A secret
I have a secret. It’s kind of embarrassing but I think it’s about time that I get it out.
I don’t know how to run.
I understand the logistics of propelling my body forward in motion and time. Pick up the speed, pump the arms, move from walking to running. Get someplace fast. I get it. I just don’t really get it.
I have run before – I played soccer as a kid, basketball at the Y, kickball in gym class. We used to run laps around the cafeteria/gymnasium once a week in elementary school, past Mr. Eckerd with those sexy gray polyester shorts, balding pate and his whistle.
Then, again, maybe I didn’t really run. I was terrible at soccer and could shoot but not really run down the court. One of my mom’s favorite stories is how she taught me to “say no” if somebody asked me to do something I didn’t want to do. A week or two later, she got a call from Washington Elementary. I said no to gym class.
I didn’t completely forego exercise. I walked everywhere and rode my pink bike with the banana seat until it was stolen. I grew up a swimmer, taking lessons throughout childhood, lifeguarding as a teen. Even today, I swim fairly regularly. I swim for exercise. I swim to relax. Stroke, stroke, stroke, breathe. Quiet. Calm. Paced. It works for me, but I don’t always have the option.
Good lap pools are few and far between. Even at the pool, I struggle to find an uncrowded lane. I watch from the edge of the pool waiting for space, cold and vulnerable without my contacts, half-naked and damp. I swim during preset hours, outside of lessons, outside of swim team, while there’s a lifeguard on duty.

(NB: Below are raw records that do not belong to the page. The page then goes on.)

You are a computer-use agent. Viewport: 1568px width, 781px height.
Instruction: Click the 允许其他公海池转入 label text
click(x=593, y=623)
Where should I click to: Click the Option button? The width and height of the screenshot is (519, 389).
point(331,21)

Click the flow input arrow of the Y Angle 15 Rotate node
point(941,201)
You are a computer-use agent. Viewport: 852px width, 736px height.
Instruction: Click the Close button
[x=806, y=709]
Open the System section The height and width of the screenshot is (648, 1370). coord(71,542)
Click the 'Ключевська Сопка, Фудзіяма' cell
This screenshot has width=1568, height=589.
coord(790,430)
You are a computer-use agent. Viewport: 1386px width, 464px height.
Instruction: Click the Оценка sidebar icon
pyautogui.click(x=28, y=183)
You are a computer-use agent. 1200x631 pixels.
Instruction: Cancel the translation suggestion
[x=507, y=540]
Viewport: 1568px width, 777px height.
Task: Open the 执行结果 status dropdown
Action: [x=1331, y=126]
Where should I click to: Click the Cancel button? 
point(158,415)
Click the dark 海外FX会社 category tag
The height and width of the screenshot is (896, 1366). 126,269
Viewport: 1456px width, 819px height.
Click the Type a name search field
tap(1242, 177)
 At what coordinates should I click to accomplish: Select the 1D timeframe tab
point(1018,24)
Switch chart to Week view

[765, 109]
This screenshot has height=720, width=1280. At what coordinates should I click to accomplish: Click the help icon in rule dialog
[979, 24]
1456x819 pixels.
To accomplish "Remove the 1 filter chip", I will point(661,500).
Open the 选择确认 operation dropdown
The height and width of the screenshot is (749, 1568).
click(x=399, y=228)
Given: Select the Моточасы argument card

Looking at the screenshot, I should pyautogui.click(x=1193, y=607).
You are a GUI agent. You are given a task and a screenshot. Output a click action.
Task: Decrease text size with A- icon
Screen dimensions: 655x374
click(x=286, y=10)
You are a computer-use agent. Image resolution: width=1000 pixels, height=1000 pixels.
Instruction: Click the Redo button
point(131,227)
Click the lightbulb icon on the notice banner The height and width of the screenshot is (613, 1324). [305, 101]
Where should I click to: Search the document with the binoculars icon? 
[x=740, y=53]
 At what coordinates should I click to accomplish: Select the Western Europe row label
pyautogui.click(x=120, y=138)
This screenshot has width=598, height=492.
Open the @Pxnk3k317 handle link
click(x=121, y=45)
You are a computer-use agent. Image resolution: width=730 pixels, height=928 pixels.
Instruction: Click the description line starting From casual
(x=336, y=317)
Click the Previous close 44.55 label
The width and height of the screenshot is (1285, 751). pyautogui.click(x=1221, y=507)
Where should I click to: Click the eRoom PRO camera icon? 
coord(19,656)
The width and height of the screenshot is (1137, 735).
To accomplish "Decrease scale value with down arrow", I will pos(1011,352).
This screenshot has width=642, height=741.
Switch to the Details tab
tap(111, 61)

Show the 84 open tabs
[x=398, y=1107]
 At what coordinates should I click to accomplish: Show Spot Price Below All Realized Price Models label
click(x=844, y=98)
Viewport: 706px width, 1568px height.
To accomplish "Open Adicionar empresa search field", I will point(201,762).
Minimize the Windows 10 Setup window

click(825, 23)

Over the years, I have tried to pick up running. Running for exercise. Running for fun. I have a treadmill in my apartment, my second or third in the past eight years. I have worn them out, called the companies, ordered replacement parts, broken bits and pieces and belts walking mile after mile after mile.
I just can’t seem to run.
A couple of years ago, my doctor diagnosed my asthma. The doctor before him had hinted at it, given my history of allergies and chronic bronchitis, but nobody told me I had asthma until I stopped breathing and started wheezing one uncomfortable Sunday afternoon. (That's what I get for dusting.)
26 years old and I found out that I’d had asthma most of my life. I didn’t like running because I stopped breathing and started wheezing whenever I ran. I figured that I just didn’t know how to breathe right, that I was doing something wrong; I didn't know that my body couldn't handle it. The doctor gave me an inhaler, told me I could run whenever I wanted and I realized that I didn’t want. I didn’t know how to run.
How do you breathe while running? What do you do with your arms? Is there good posture? Better form?
My knees are crap. So are my ankles. And I have arthritis in my hips. I don’t know if I’d run if I could, but I admire people who run for exercise, enjoyment, stress release. Anywhere in the world, at any point, a runner can just take off, pound the pavement, and get something for his efforts. I admire that.
I envy runners.
I am so embarrassed.
Tag: Running Exercise Asthma

9 Comments:
One thing I noticed is every time you try to run, something bad happens to you!
i too envy runners. i've had me some chronic knee injuries since about the 4th grade.
best quote of the post, "...half-naked and damp." i swear you drop those little gems in there just to make me smile. hehehehehe.
Visions of Phoebe from Friends running like Kermit the Frog in Central Park as if she doesn't have a care in the world dance in my head...
But you swim and dance and do a million other things beautifully. If you had to, I'm sure you could run. Isn't it great that you DON'T have to??
The only time you HAVE to know how to run is when the cops are chasing you.
As one of your friends who runs, I would like to confess that I can barely swim (I look as though I could possibly be drowning). Also, you know how they say "You never forget how to ride a bike" Yeah, well, that's a lie. I had to "relearn" about 5 years ago. Talk about embarassing!! A 27 year old in a school parking lot trying to ride a bike....
I used to HATE to run, becuase I never felt I could do it well. I ran in HS crosscountry (never very good), but it wasnt until I started hashing that I enjoyed running again. And its not just becuase of the drinking; now I find myself running 3, 4, or 5 miles just for the hell of it.
Don^t envy...its not worth it. :-)
you seem like a much better dancer.
naked.
between the sheets.
:p
As one of your other friends who runs, I say kudos to you for all that swimming. It's stellar exercise; the workout of choice for the well-adjusted. Me? I'm too self-conscious to put on a bathing suit, and too vain to strip my Clairol #8RC Red Copper Blonde in the chlorine. Sadly, I'm too insecure to swim.
Yeah, I ran four miles yesterday, but swimming? I REALLY suck at that. So much more skill involved, it seems. Guess we all have our strengths (or weaknesses)!